Alexis Hirschhorn· CEO, Acuna16 July 2026

Direct answer

Small businesses that make products with digital elements are covered by the Cyber Resilience Act, but it includes proportionality measures: microenterprises and small enterprises can use simplified technical documentation, and the Commission and Member States must provide guidance and support. The core duties, secure design, vulnerability handling and reporting, still apply.

Key Facts

  • SMEs and microenterprises that place products on the market are in scope.
  • Article 33(5): micro and small enterprises may provide their technical documentation (Annex VII) in a simplified format, which notified bodies are required to accept.
  • The Commission and Member States must provide SME support measures including regulatory sandboxes and dedicated communication channels (Art. 33).
  • Micro and small enterprises are exempt from fines for missing the 24-hour early warning deadline; all other obligations remain.
  • Reporting from 11 September 2026 applies regardless of company size, and the 72-hour notification + final report obligations are not waived.
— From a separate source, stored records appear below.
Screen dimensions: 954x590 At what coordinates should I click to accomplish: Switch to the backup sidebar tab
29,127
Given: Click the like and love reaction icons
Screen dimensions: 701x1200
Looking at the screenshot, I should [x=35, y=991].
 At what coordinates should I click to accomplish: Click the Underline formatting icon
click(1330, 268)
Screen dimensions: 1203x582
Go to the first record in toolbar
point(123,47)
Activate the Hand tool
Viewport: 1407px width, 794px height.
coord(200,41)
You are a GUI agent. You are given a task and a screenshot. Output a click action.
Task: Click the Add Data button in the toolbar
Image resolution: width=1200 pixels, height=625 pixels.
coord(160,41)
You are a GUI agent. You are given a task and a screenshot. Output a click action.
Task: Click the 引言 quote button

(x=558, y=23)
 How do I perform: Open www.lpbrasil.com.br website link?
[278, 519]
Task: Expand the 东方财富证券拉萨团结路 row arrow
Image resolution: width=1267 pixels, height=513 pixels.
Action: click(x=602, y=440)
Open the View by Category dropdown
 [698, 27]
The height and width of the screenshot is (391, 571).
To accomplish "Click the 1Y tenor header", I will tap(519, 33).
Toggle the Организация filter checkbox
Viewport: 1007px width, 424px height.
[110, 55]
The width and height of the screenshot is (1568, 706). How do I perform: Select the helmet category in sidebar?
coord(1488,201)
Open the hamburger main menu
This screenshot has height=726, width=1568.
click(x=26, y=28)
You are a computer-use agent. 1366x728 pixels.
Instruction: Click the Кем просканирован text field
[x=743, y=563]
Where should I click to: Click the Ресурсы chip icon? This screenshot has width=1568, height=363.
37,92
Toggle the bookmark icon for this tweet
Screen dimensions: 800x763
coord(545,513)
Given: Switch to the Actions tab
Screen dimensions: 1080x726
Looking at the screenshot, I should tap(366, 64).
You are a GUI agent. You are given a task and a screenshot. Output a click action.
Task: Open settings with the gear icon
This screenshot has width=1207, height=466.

The CRA applies to small businesses that manufacture products with digital elements, but it is built with proportionality in mind. **Simplified technical documentation.** Under Article 33(5), micro and small enterprises may provide their technical documentation (Annex VII) in a simplified format, and notified bodies are required to accept that format. This reduces the administrative burden of demonstrating conformity without waiving any substantive security requirement. **SME support measures.** Article 33 directs the Commission and Member States to provide tailored support including regulatory sandboxes, dedicated communication channels, and sector-specific guidance. These measures are mandated, not discretionary. **Fine exemption for the 24-hour early warning.** Micro and small enterprises are exempt from administrative fines for missing the 24-hour early warning deadline specifically. The 72-hour notification and the final report are not covered by this exemption -- those obligations and their fines remain in full force. What proportionality does not do is waive the substance. A small manufacturer still has to design securely, run a vulnerability-handling process, maintain an SBOM, and submit a timely 72-hour notification. The reporting obligation from 11 September 2026 applies regardless of company size, which is why the practical advice for a small team is the same as for a large one: build the detection and escalation process before the deadline.